Il y a ainsi en masri toute une série d'expressions codifiées, qui sont en quelque sorte une façon d'éviter d'attirer ce qui pourrait être négatif, mauvais ; n'oublions pas le pouvoir que les civilisations de cette région du monde ont de tout temps accordé à la parole, comme chez les anciens Egyptiens. On trouvait d'ailleurs en Europe il n'y a pas si longtemps des traditions similaires, qui venaient de l'Antiquité gréco-romaine : dire le nom d'une chose, c'est l'attirer, littéralement l'invoquer. Mais ces questions linguistique révélatrices de la façon de penser sont si passionnantes que je me laisse emporter par mon élan ! Revenons à notre premier propos...
L'expression que vous entendrez très souvent est inshâ'a l-llah, qu'on traduit par " si Dieu le veut ". Elle ponctue en particulier les phrases dans lesquelles on émet un souhait, quand on parle d'un projet, de quelque chose qu'on envisage de faire ou d'un endroit où on souhaiterait aller, etc. En général, l'interlocuteur répond à son tour " inshâ'a l-llah ".

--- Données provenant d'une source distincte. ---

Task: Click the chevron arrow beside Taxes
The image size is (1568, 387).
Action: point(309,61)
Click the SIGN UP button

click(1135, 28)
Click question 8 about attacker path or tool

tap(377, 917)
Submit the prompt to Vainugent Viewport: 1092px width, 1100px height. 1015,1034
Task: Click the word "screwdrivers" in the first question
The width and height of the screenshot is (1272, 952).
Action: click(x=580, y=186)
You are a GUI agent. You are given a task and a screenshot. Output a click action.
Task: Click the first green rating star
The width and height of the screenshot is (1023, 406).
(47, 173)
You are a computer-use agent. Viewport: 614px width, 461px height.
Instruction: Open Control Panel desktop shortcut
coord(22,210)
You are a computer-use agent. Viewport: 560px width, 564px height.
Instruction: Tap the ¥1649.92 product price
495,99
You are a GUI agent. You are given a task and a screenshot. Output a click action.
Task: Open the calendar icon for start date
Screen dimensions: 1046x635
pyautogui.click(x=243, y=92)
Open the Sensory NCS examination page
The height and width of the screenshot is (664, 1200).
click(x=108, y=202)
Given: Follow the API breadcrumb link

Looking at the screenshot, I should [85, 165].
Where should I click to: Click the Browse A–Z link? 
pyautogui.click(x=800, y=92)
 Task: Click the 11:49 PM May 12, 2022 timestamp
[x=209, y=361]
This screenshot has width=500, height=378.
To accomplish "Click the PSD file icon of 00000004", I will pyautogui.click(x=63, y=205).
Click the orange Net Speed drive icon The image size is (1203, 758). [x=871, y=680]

Un exemple : hashûfak bokra, inshâ' l-llah = je te vois demain, si Dieu le veut.
Notes :
1- Le masri est en effet à l'origine le dialecte du Caire, qui a évolué vers une forme qui est comprise dans pratiquement toute l'Egypte, devenant une sorte d'arabe égyptien commun. Mais il existe de nombreux autres dialectes, comme le sa'idi de Haute-Egypte, ou le bedawi des Bédouins d'Egypte. Rassurez-vous, si vous parlez en masri, vous serez compris !
2- Pour le pronom féminin, la forme égyptienne la plus courante est -ek, même si en principe on devrait trouver le -ik avec le fameux -i bref prononcé entre -i et -é.
3- La forme classique est -hu, mais en égyptien on utilise plutôt -u, ou -h après voyelle.
4- Là aussi, la forme classique est -kum, mais dans la langue parlée égyptienne on utilise plutôt simplement -ku.
5- Pensez à bien prononcer les deux -z , le mot a deux syllabes : ez- / -zây.
6- Ana, pronom personnel sujet, est en règle générale sous-entendu, tout comme le verbe être.
Pour les règles de transcription et la prononciation, se reporter à la page qui y est consacrée.